▶ ACTIVITY
Report every line below that holds the word "title".

▶ DATA PROVIDED

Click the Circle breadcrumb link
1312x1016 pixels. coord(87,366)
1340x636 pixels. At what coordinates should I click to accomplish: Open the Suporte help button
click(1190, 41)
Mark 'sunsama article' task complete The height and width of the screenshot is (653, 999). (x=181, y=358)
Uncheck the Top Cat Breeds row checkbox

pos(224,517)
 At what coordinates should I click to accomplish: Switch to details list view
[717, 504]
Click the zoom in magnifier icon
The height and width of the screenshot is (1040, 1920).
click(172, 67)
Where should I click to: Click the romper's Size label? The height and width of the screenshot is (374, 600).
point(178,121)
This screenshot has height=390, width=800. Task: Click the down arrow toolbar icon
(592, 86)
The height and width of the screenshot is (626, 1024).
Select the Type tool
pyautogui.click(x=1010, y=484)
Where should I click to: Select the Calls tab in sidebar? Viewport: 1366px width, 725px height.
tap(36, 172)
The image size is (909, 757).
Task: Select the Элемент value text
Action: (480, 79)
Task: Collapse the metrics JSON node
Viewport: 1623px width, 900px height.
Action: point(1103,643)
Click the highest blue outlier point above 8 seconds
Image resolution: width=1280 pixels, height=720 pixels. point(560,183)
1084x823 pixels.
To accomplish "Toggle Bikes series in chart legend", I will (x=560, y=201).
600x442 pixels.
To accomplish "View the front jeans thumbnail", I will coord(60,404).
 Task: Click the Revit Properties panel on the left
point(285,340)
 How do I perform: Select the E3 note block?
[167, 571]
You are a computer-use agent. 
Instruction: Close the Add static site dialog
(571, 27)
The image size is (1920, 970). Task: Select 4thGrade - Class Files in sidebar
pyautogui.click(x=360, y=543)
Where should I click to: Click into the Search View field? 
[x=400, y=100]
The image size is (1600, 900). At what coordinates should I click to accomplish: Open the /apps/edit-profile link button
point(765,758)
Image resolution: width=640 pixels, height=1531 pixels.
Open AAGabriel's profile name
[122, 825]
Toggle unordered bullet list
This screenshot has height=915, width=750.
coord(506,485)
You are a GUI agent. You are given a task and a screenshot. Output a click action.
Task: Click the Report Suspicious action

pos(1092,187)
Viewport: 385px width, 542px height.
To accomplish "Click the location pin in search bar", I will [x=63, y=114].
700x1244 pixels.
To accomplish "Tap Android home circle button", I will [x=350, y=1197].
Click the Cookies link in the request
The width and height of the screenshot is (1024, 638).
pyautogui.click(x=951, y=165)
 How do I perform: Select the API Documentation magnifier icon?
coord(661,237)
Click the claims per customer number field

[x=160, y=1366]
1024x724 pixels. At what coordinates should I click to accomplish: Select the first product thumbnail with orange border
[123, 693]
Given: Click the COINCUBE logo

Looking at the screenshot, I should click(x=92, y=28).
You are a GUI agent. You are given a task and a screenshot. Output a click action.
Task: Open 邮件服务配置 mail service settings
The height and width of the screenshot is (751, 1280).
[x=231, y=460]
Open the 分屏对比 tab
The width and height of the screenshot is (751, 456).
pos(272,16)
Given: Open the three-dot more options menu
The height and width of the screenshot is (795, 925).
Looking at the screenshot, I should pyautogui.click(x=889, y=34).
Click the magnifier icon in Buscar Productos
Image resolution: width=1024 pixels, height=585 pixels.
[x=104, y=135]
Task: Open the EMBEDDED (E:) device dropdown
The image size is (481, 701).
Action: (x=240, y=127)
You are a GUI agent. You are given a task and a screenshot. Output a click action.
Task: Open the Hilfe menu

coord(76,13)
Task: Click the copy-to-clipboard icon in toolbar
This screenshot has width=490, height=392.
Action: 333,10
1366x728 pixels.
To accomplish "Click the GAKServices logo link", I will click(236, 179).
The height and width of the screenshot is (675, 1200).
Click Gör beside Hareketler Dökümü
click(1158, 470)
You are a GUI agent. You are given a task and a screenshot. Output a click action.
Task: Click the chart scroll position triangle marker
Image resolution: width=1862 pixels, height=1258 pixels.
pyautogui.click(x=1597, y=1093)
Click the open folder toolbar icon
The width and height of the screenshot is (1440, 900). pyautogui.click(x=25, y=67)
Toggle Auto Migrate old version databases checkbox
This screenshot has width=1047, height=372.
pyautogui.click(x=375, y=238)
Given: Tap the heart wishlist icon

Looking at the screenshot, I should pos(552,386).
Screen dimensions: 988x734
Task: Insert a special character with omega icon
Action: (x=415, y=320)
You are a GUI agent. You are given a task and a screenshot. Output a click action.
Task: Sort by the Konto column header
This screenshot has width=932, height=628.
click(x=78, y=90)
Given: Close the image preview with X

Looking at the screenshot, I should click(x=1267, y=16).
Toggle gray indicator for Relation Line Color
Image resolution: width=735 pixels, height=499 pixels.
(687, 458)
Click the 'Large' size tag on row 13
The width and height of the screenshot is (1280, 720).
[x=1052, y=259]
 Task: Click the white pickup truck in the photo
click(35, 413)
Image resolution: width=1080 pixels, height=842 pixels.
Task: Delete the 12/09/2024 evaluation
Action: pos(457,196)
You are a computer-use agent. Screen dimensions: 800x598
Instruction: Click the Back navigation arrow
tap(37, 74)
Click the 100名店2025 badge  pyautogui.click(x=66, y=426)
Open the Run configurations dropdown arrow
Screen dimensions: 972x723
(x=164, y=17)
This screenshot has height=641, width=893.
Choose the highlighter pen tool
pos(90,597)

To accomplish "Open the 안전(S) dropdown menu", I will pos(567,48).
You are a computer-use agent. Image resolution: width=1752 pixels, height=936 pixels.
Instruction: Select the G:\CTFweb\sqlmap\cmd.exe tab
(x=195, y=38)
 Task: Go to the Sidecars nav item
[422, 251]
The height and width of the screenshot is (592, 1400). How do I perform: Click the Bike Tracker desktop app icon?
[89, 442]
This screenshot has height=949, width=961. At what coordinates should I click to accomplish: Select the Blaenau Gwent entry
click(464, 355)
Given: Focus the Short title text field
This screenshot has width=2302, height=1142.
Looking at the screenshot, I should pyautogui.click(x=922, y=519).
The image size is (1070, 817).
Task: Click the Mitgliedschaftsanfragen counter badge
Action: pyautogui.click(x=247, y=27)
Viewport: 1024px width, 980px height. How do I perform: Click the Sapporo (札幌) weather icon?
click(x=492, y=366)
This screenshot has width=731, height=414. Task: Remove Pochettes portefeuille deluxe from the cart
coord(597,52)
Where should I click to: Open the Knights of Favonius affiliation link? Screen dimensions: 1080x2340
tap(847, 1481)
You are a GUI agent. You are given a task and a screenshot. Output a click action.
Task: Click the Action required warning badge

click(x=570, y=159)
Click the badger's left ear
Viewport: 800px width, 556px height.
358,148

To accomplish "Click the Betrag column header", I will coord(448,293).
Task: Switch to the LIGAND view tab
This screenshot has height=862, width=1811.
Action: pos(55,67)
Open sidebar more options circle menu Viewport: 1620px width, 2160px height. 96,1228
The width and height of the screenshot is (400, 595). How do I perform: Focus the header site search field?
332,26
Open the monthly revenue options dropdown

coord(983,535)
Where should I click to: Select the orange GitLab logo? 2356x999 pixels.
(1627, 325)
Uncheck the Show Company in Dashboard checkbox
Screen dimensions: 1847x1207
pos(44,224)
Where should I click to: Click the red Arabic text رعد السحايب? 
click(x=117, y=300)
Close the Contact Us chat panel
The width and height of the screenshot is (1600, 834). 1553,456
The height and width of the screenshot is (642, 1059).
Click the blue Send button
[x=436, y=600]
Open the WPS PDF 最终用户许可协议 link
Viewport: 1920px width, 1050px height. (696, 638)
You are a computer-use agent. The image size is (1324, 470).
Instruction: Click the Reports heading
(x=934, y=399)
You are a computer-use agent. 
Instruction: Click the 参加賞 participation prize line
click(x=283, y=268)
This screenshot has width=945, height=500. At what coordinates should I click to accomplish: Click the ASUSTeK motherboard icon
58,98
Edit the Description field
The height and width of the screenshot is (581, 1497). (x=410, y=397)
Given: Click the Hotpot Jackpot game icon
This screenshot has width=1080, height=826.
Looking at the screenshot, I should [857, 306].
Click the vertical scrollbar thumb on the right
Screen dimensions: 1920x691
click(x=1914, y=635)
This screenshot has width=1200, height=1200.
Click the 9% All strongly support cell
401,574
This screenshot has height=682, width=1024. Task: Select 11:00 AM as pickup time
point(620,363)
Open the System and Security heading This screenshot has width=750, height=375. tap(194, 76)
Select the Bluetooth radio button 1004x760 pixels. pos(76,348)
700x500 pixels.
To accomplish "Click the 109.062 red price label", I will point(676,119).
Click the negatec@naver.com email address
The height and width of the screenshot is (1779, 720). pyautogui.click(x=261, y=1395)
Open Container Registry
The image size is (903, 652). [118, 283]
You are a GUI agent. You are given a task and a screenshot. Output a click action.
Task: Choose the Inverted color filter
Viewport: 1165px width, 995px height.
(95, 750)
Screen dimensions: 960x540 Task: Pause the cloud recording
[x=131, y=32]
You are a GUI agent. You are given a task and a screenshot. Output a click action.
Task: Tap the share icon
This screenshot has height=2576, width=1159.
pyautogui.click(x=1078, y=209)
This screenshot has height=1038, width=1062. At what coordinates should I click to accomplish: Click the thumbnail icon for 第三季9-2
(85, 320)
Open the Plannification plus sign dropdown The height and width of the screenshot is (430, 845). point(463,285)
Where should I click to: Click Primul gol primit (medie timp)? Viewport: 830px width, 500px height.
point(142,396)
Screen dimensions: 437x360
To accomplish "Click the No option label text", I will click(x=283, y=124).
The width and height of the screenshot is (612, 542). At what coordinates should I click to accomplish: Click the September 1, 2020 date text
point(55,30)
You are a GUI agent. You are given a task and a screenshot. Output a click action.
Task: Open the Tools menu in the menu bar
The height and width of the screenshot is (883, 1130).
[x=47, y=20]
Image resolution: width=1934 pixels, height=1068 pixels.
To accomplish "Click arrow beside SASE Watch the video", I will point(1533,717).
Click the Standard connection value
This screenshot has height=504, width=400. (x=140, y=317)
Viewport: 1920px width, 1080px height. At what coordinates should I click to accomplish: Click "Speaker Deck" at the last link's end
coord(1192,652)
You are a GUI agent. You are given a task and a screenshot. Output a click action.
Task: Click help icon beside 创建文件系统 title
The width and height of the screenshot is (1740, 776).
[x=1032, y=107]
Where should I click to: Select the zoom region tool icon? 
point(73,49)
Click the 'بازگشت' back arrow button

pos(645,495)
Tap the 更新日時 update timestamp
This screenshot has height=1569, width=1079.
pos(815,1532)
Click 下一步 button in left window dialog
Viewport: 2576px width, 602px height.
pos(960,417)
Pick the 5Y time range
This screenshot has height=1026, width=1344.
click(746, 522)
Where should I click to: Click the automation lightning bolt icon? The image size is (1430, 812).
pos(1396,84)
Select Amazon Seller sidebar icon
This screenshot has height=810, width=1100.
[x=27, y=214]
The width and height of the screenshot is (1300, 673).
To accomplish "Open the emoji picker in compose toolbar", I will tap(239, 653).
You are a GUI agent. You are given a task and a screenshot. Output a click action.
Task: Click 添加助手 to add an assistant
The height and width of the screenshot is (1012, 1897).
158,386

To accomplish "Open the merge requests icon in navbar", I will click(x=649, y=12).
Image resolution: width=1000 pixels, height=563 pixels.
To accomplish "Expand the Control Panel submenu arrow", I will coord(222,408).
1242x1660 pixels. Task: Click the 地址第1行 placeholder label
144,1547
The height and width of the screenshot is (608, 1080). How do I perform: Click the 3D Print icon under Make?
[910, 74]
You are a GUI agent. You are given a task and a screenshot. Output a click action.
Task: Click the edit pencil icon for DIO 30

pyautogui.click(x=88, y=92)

▶ THE ANSWER
Given: Focus the Short title text field
Task: Click help icon beside 创建文件系统 title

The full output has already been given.